これまた先週のニュースネタ。
moraは、音楽配信サービスとして国内最古参である。
ネットワークウォークマン登場時(2000年)から存在し、
音声圧縮方式ATRAC3をここまで長生きさせた。
ATRAC3の音質はあまり良くないと言われているが
SONY製品で使う上ではむしろ使い勝手の良いものであり
だからこそmoraで採用され続けていた。
しかも実際の音はMP3の128kbpsと比較すれば悪いものではなく
音にこだわりのある人はそもそも圧縮音源を嫌うため
音を気にしないmoraのターゲット層には問題にならなかった。
逆に、再生機たるウォークマンの音質向上機能が異常発達するという
なんともマゾな進化を辿ることとなった。
「初めからATRAC3ではなくもっといい方式採用しろよ」
そんな声はいつもいつまでも聞こえていたが、
再生機側を後から変更できない以上、簡単には変えられない。
AppleのiPodがヒット、iTunesStoreがヒットしてくると
moraはSONY製品専用サービスからApple製品以外の「受け皿」となった。
Androidスマホや、ガラケーの音楽配信はmoraで曲を買う。
そんなエコシステムが回り始めると、困るのはAppleである。
恐らくは世界中で似たような状況になってきたのだろう
iTunesPlus+と呼ばれたDRM廃止フォーマットをデフォルトにしたのである。
DRMを無くせば再生機器を選ばないからだ。
今回、moraもその流れに乗った。
一見危険な賭けであるが、iPod/iPhone使用者を客にすれば
大きな利益を生む市場だと判断したのだろう。
だからこそ、ATRAC3まで捨てると決めたに違いない。
ATRAC3の再生機器は意外と多い。
しかしそれはSONYが長年採用し続け、再生機が作られてきたからであり
結局は一社の独善的な音楽圧縮方式に他ならず、
翻って再生機器の幅ひいては客層を広げる事になると、音質が問題となる。
そうすると、今一番対応機器が多いのはMP3かAACとなるが
iTunesStoreでも採用しているAACで勝負することにしたと見える。
AACはMP3と大きく音質の違いはないが、より新しいため圧縮効率が高く、
視聴覚上の音質がよい。
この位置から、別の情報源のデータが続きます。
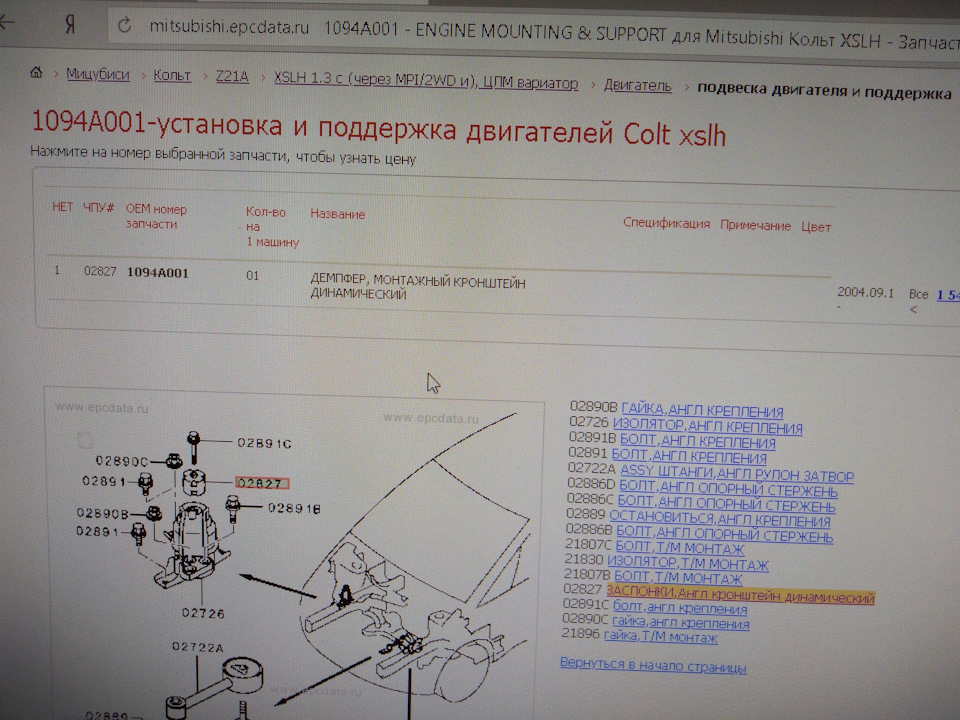Click the home icon before the breadcrumbs
The height and width of the screenshot is (720, 960).
pyautogui.click(x=36, y=73)
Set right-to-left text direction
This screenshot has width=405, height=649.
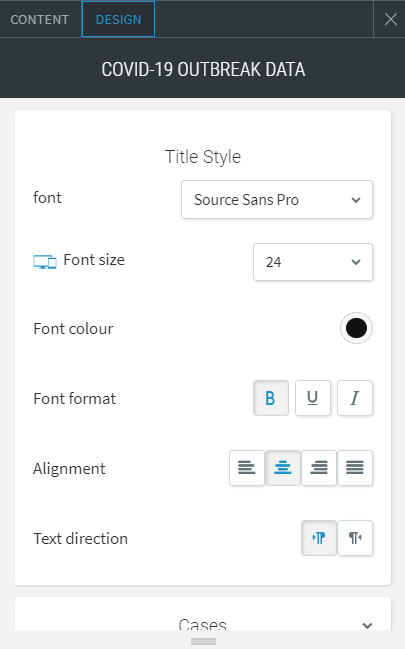click(x=355, y=538)
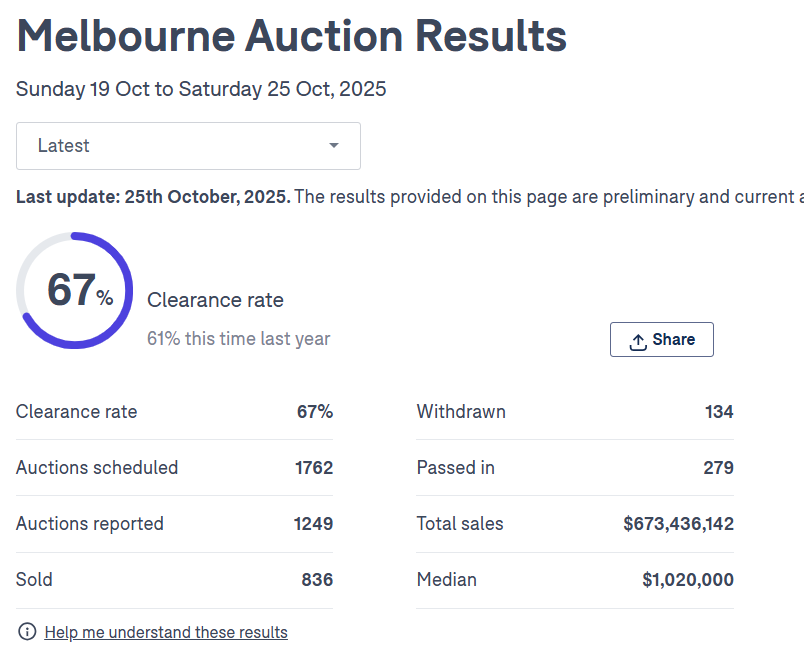This screenshot has height=671, width=804.
Task: Click the info circle icon beside help link
Action: point(27,632)
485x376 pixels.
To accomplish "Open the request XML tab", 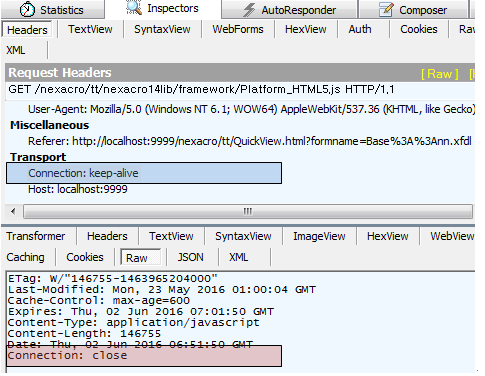I will tap(16, 50).
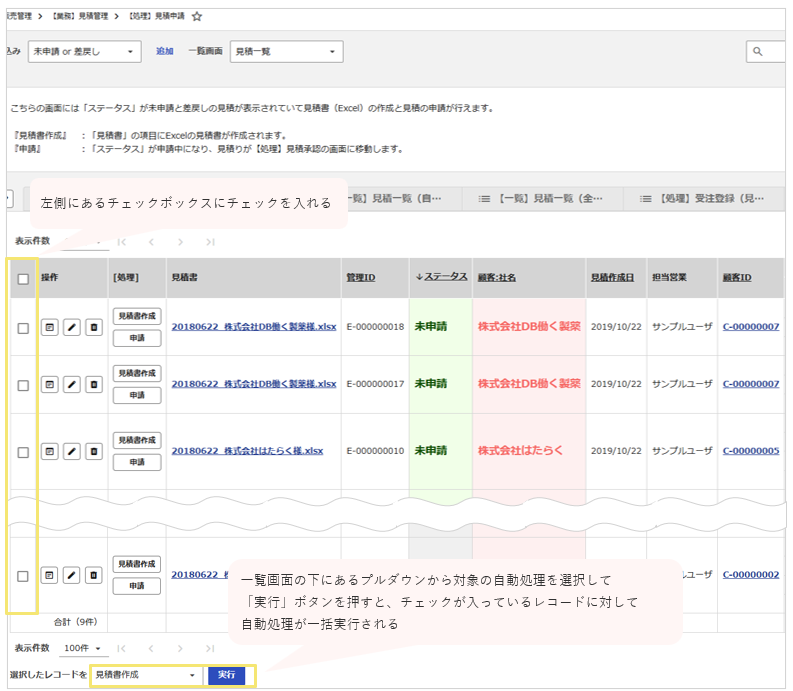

つまり耳障りが良いと言われる。
原音の再現性ばかりが問われてきた圧縮方式の世界で、
耳障りを語るレベルに達していることは面白い。
また、デジタルテレビ放送や映画、Blu-rayでも採用されているため
SONYが推進しているPS3をハブとしたAV家電の連携を考えると
どの機器でも再生できる最大公約数フォーマットがAACなのかもしれない。
いずれにせよ消費者としては歓迎すべき事だ。
iTunesStoreに提供していないレーベルを聞きたければ、CDを買いに行く必要があった。
私のように、これと言って愛するバンド/ユニット/レーベルが無い人は
「衝動的に」「聞きたい」曲だけを買うので、ポチっと買ってサッと聞けた方が有難い。
アーティストには失礼かもしれないが皆似たようなものだろう。
買いに行くぐらいなら、買わなくていいやとあきらめてしまう。